Inner Ear Biology Reveals the Origin of Birdlike Features in Dinosaurs
Two detailed evaluations of the anatomy of inner ears and for some, scleral eye rings, from 124 extinct and 91 living species reveal new insights into the evolution of dinosaur sensory biology and behavior, including their ability to fly, hunt at night, and hear the high-pitched chirps of their offspring. The two separate studies - by Michael Hansen and colleagues and Jonah Choiniere and colleagues, respectively - leverage cutting-edge imaging techniques and sophisticated statistical analyses.

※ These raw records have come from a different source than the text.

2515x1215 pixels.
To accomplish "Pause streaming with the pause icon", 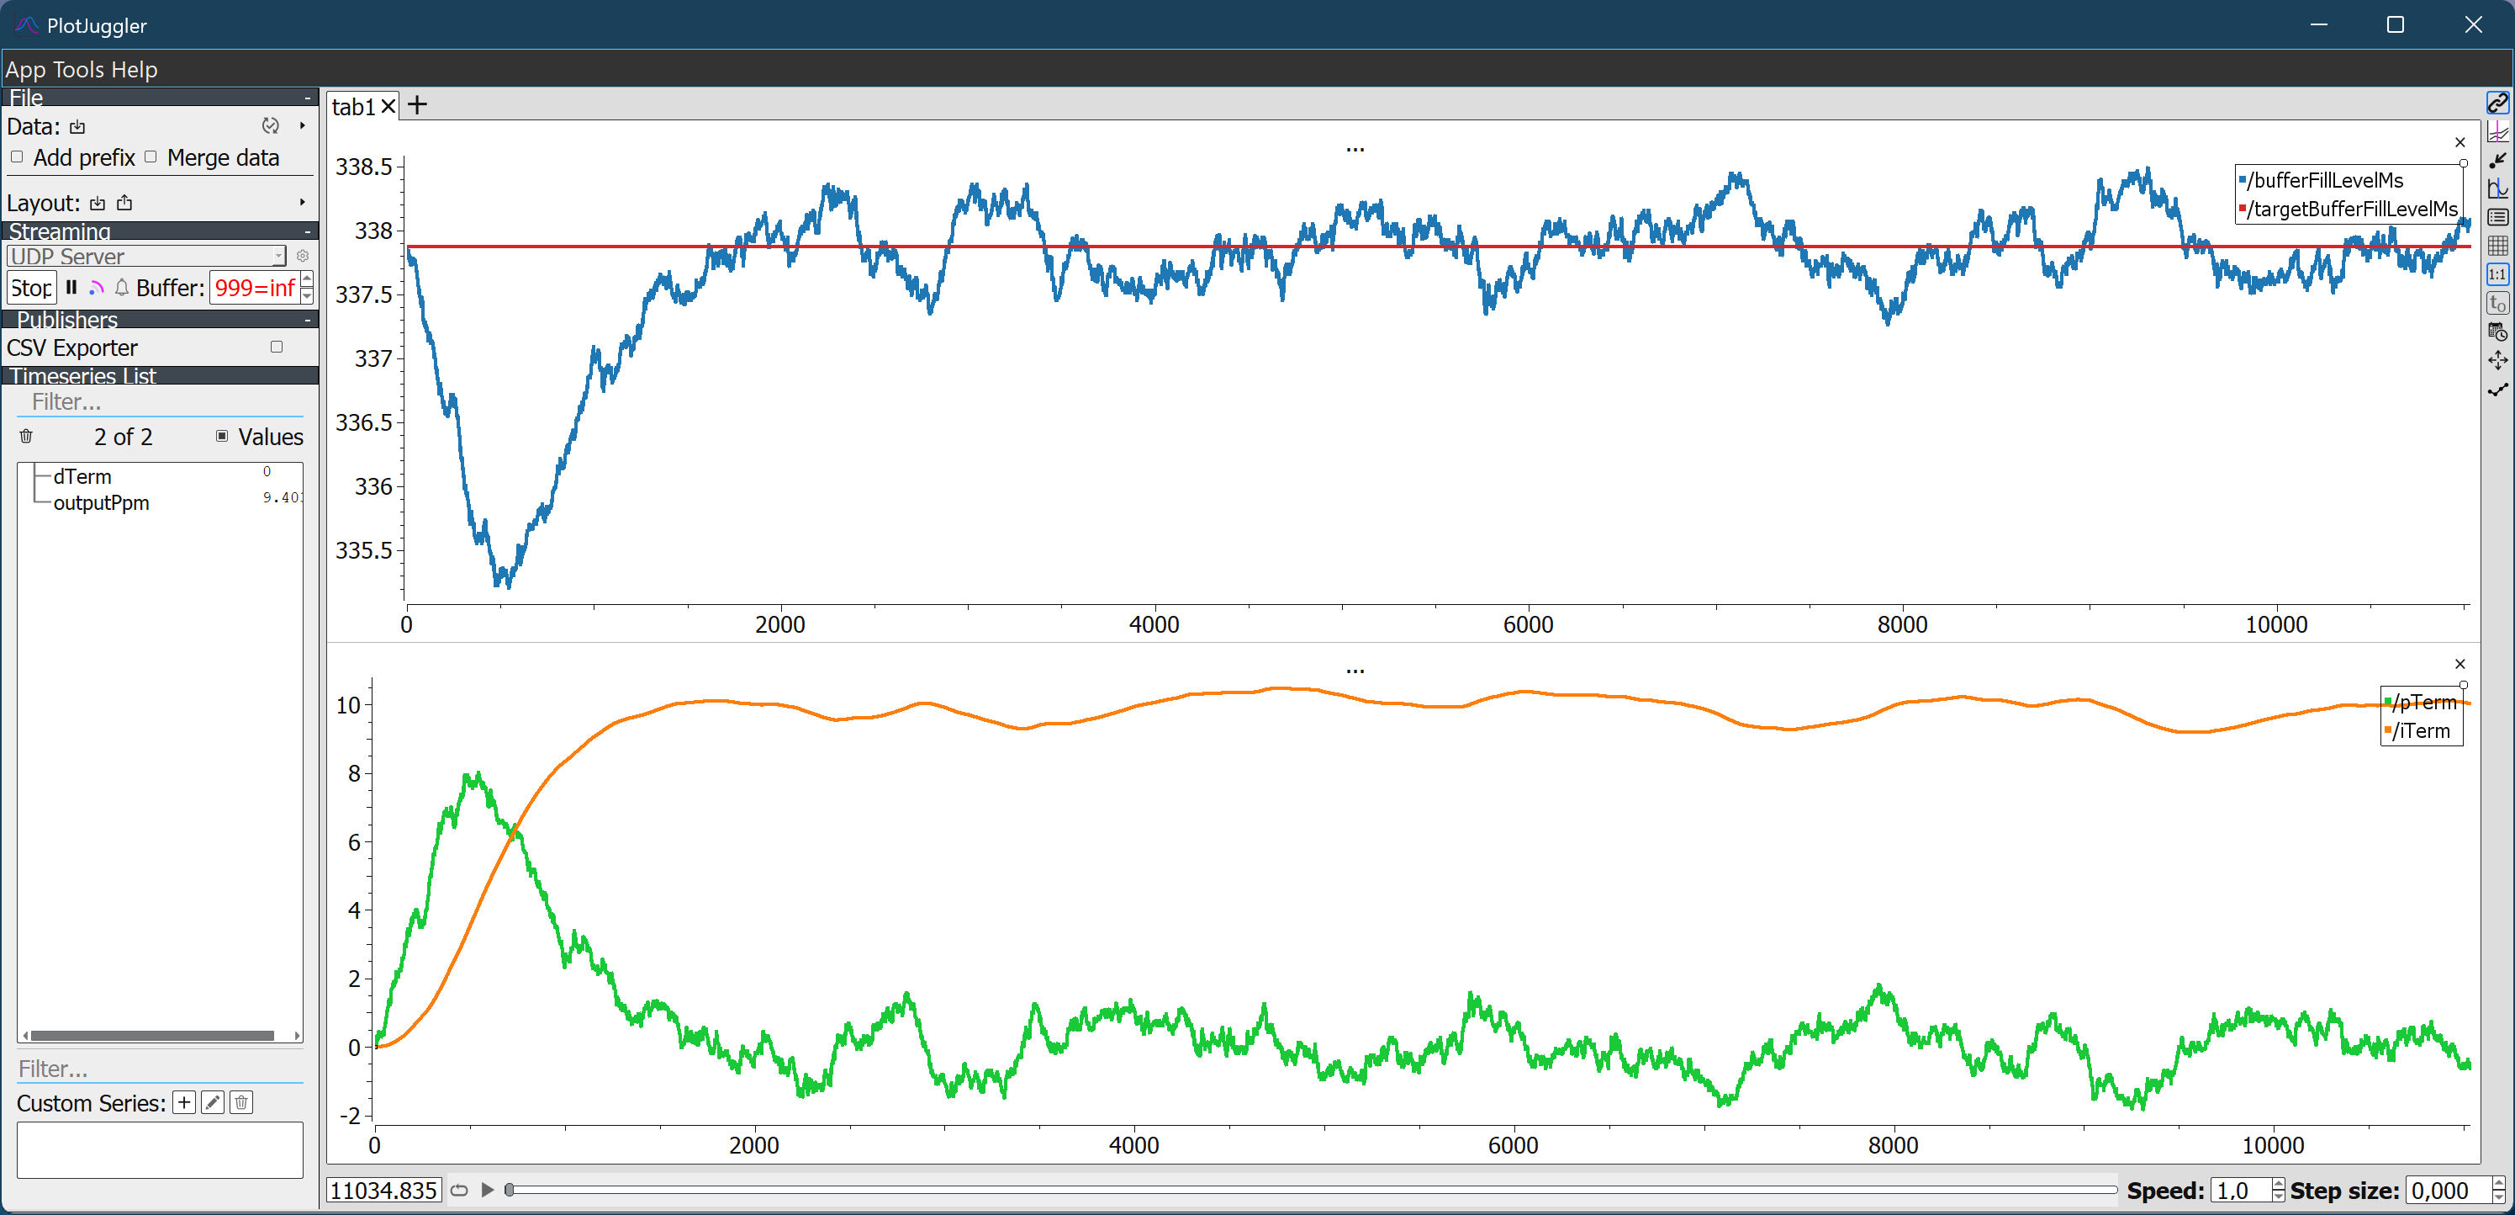I will point(71,287).
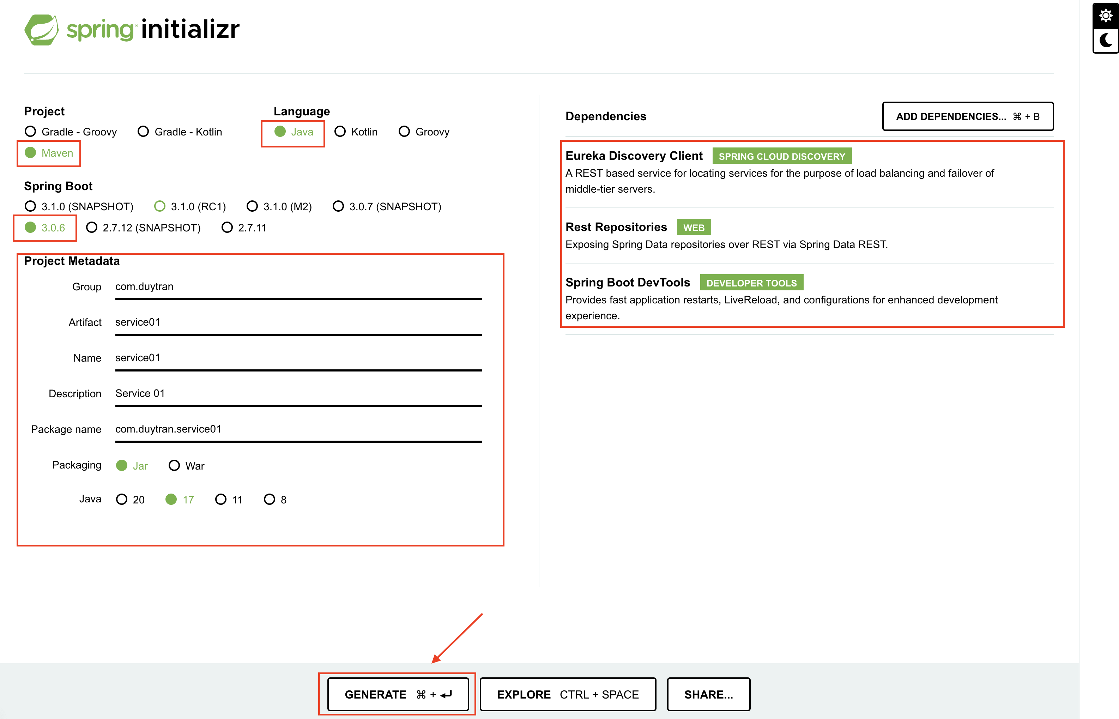The image size is (1119, 719).
Task: Switch to light mode
Action: pyautogui.click(x=1105, y=16)
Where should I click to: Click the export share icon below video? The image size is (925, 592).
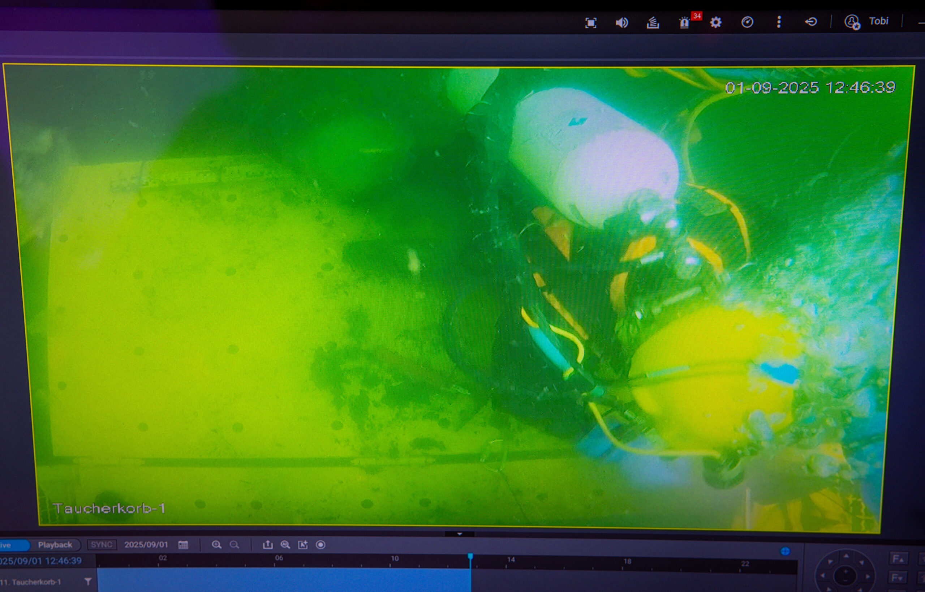click(x=268, y=545)
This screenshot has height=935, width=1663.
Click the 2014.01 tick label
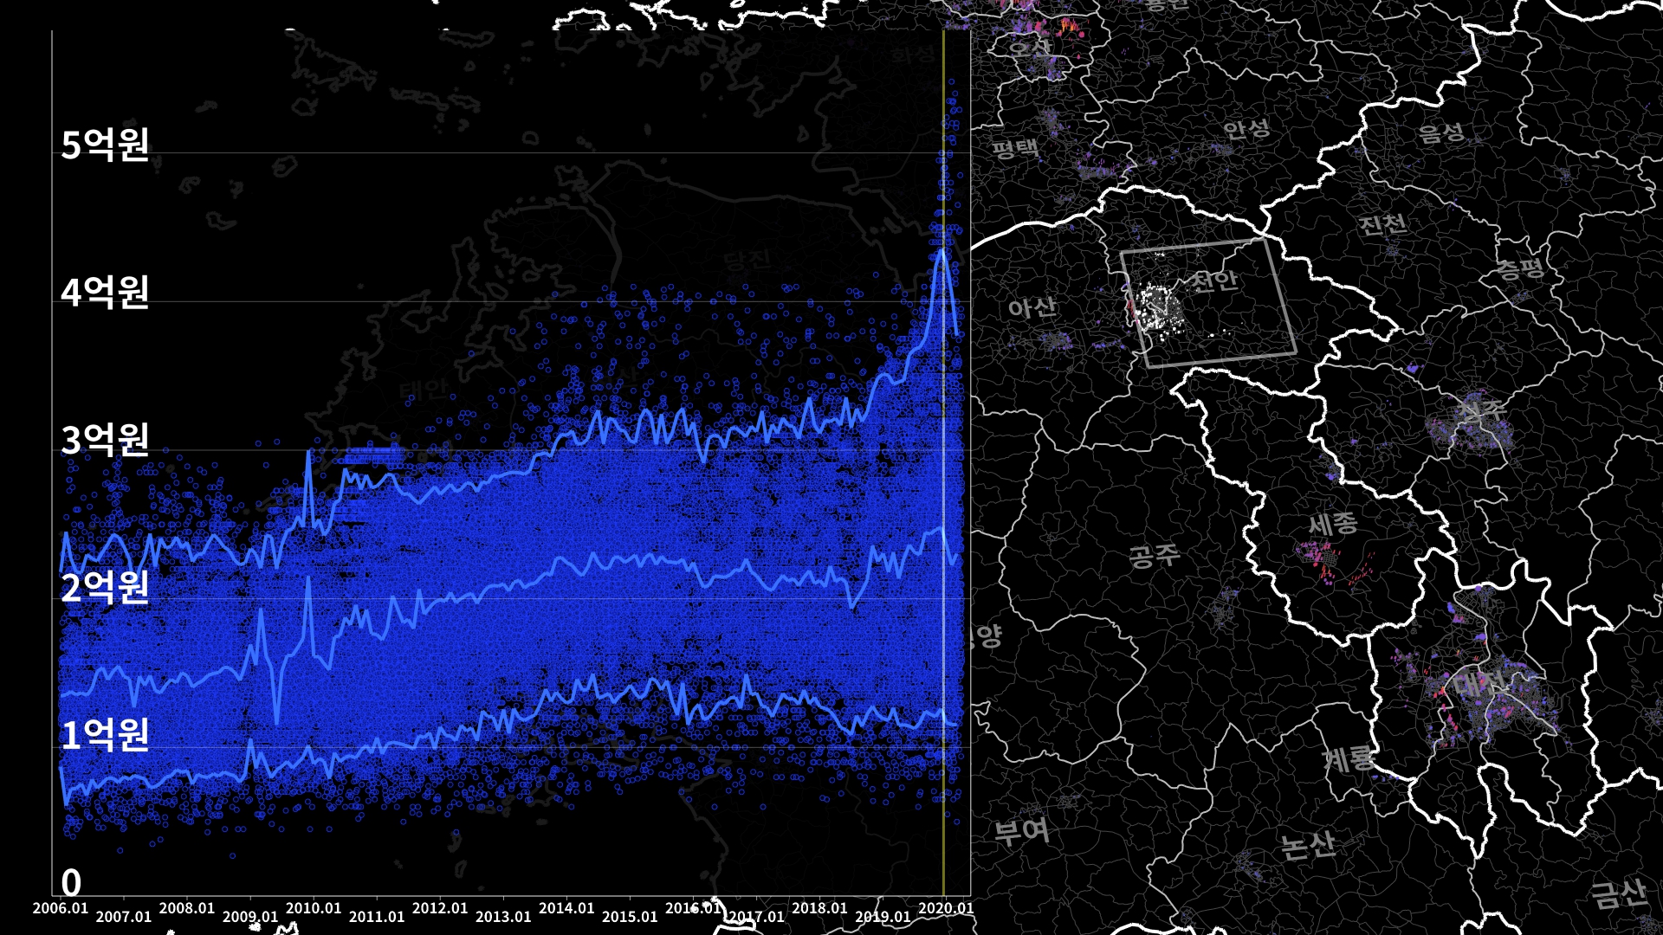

"Documenting life's history with fossil discoveries remains the core of paleontology, but these two studies typify a new wave of paleontologist, armed not with a pick and shovel but with a CT scanner and R code," writes Lawrence Witmer in a related Perspective. Hansen et al evaluated the inner ear structures across extinct and living archosaurs, a group that includes non-avian dinosaurs, crocodilians, and birds. They discovered clear patterns relating the shape of the semi-circular canal and cochlea to movement ability, including walking on two or four feet, and flying, as well as to the ability to hear high-frequency sound. According to the authors, the analysis reveals the earliest instances of flight ability in dinosaurs and potentially the earliest emergence of parent-offspring vocal communication. Choiniere et al. also examined the inner ear, as well as aspects of the visual system, in living and extinct theropods. They found that the hearing and visual adaptations required for nocturnal, owl-like predation evolved early, particularly within the Late Cretaceous alvarezsaurids. The findings suggest that nocturnal sensory adaptations evolved independently in dinosaurs long before the origin of modern birds and demonstrate convergence for these traits across non-avian dinosaurs, birds and mammals and over millions of years. "Until recently, the advances presented by these teams of authors were unthinkable, in that many aspects of internal anatomy and certainly their connection to habits like parental care and daily activity patterns had been out of reach," Witmer writes.